Alpine grasslands take a tremendous area for livestock production in China and are served as an important barrier for ecological security of water conservation and carbon sequestration (Dong et al., 2020; Wang et al., 2020). Such a world unique ecosystem is extremely sensitive to global climate change (Li et al., 2019). There are approximately 5,000 km2 of degraded alpine grasslands on the Tibetan Plateau, accounting for a third of the total grassland area (Cui and Graf, 2009; Zhang et al., 2013). Moreover, the long-term overgrazing and unsustainable use have rapidly deteriorated alpine grasslands in terms of structure and function (Saruul et al., 2019; Wang et al., 2020), including soil nutrient loss, intensified soil erosion, decreased vegetation distribution and productivity, and loss of ecosystem services (Saruul et al., 2019). The degradation of alpine grassland is a progressive process spanning from light degradation, moderate degradation, and severe degradation, to extreme degradation or “black-soil land” according to assessment of plant coverage (Liu et al., 2017; Supplementary Table 1).
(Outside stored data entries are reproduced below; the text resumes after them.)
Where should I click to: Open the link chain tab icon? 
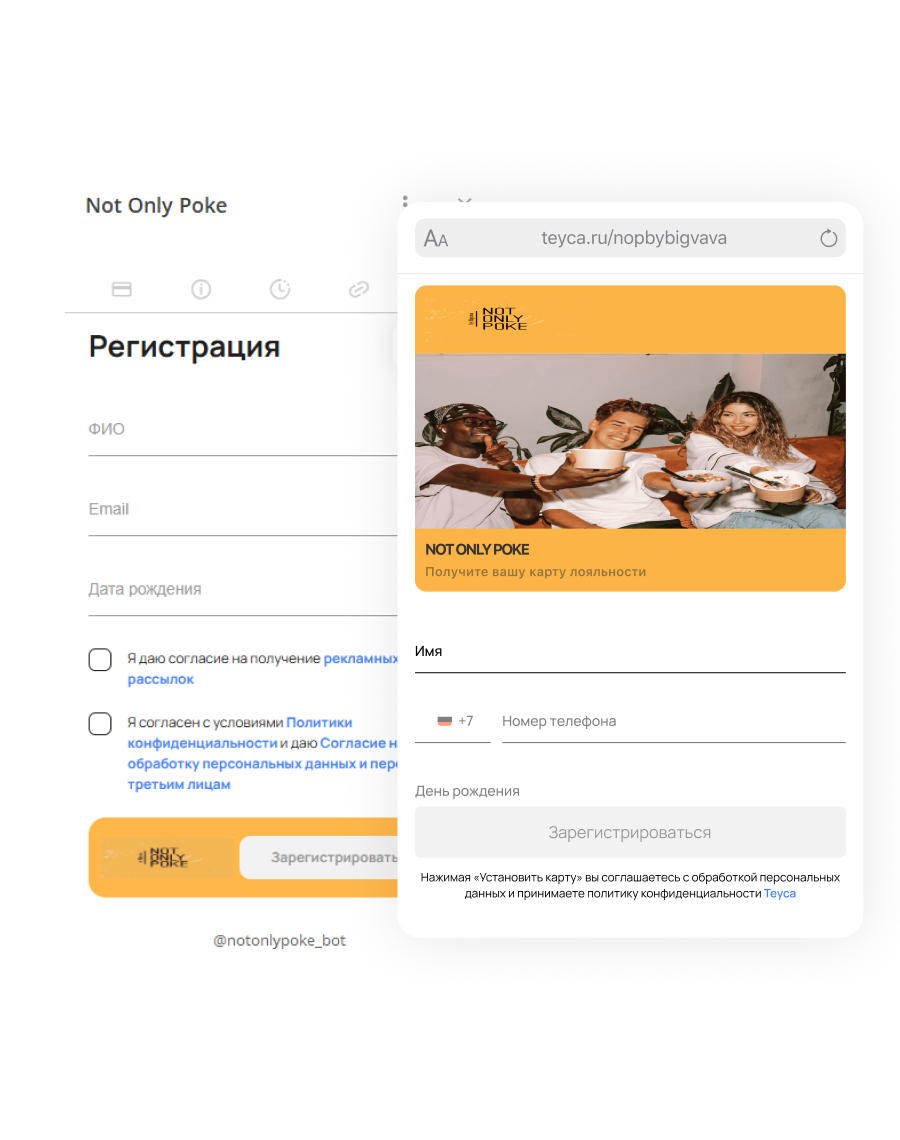(358, 289)
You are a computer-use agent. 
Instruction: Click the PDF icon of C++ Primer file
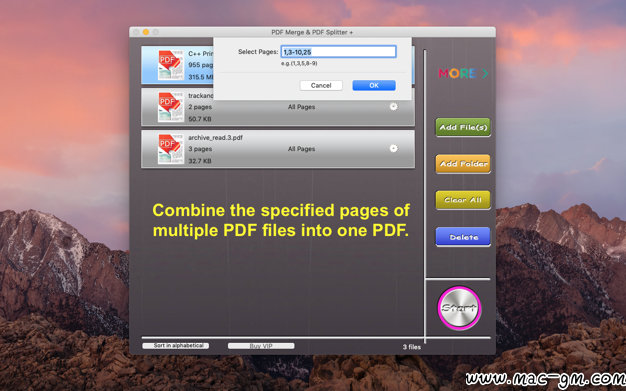point(171,65)
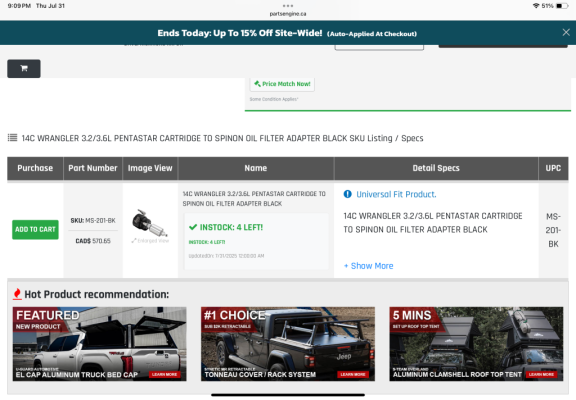Image resolution: width=576 pixels, height=400 pixels.
Task: Tap the three-dot multitasking menu at top
Action: 288,6
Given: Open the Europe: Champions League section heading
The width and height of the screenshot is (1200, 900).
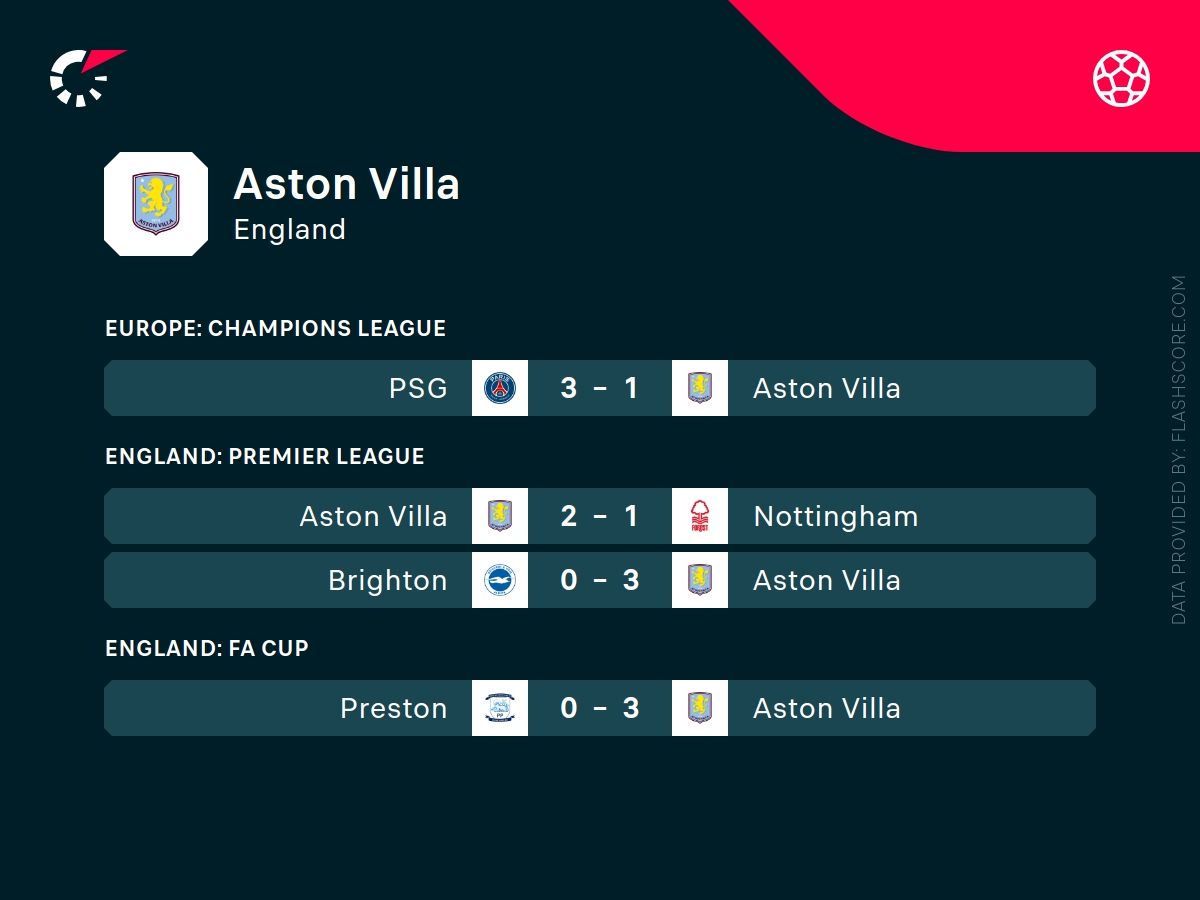Looking at the screenshot, I should click(275, 328).
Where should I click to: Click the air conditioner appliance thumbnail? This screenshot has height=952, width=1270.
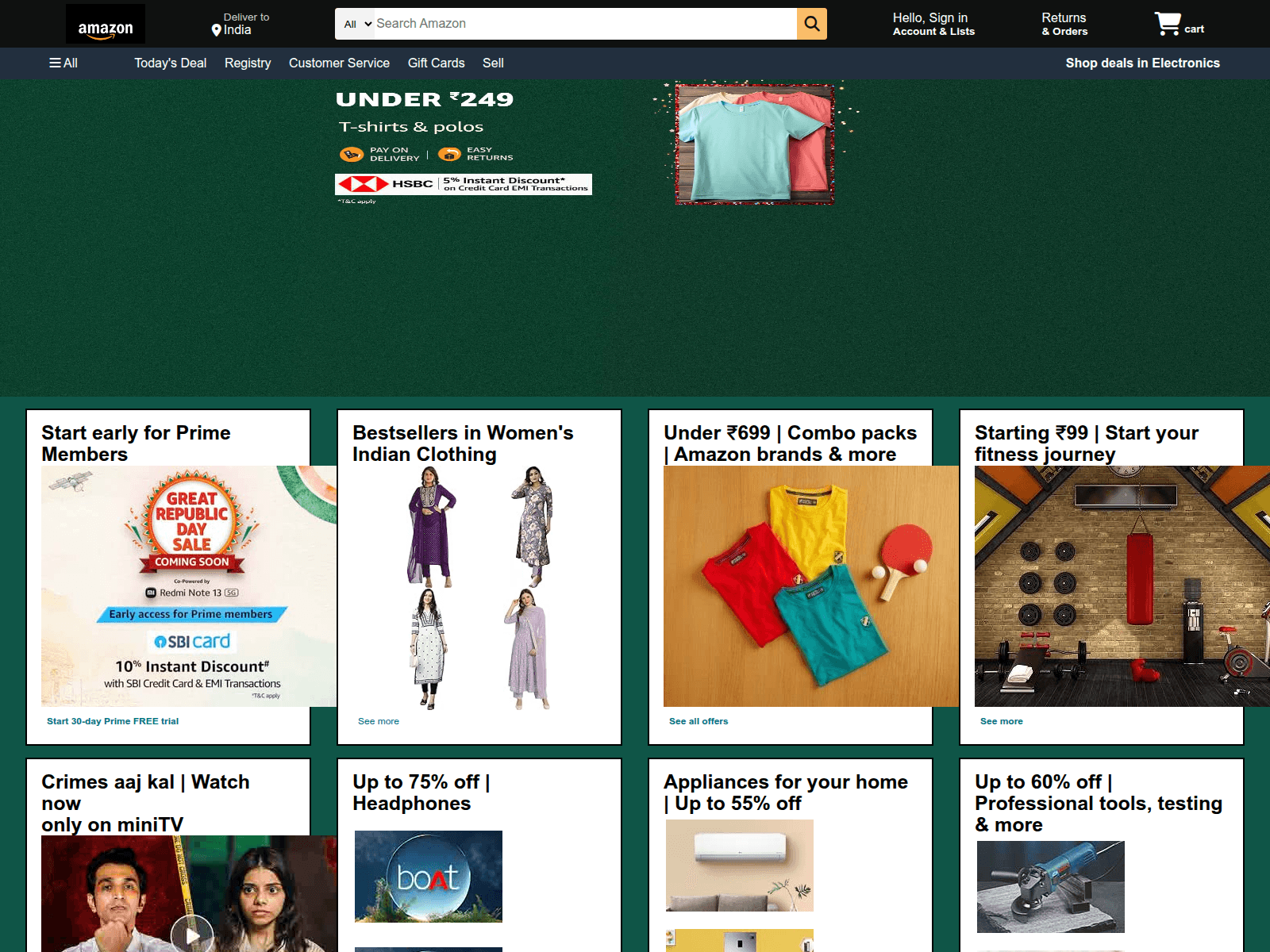click(740, 865)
The most seriously degraded grasslands refer to the phenomenon of “black soil land,” which accounts for about 16.5% of the degraded grassland area. These “black soil lands”, are characterised by low vegetation coverage (<30%) and biodiversity, declined herbage yield and loss of the upper soil horizons (Wang et al., 2006). Therefore, it is important to restore these grassland landscapes to their natural and original state. Conventionally used actions include livestock control, grazing exclusion, fencing pasturelands, and nutrients addition (Akiyama and Kawamura, 2007). However, none of these practices have proved to show positive effects on restoring the extremely degraded “black soil land” grasslands of the Tibetan Plateau (Wu et al., 2010; Li et al., 2014). Under such a context, artificial grasslands with Elymus nutans and Poa pratensis have been established in Guoluo Prefecture of Qinghai Province as an alternative approach (Li et al., 2014; Gao et al., 2021). E. nutans is the dominant grass species of these artificial grasslands (Dong et al., 2015).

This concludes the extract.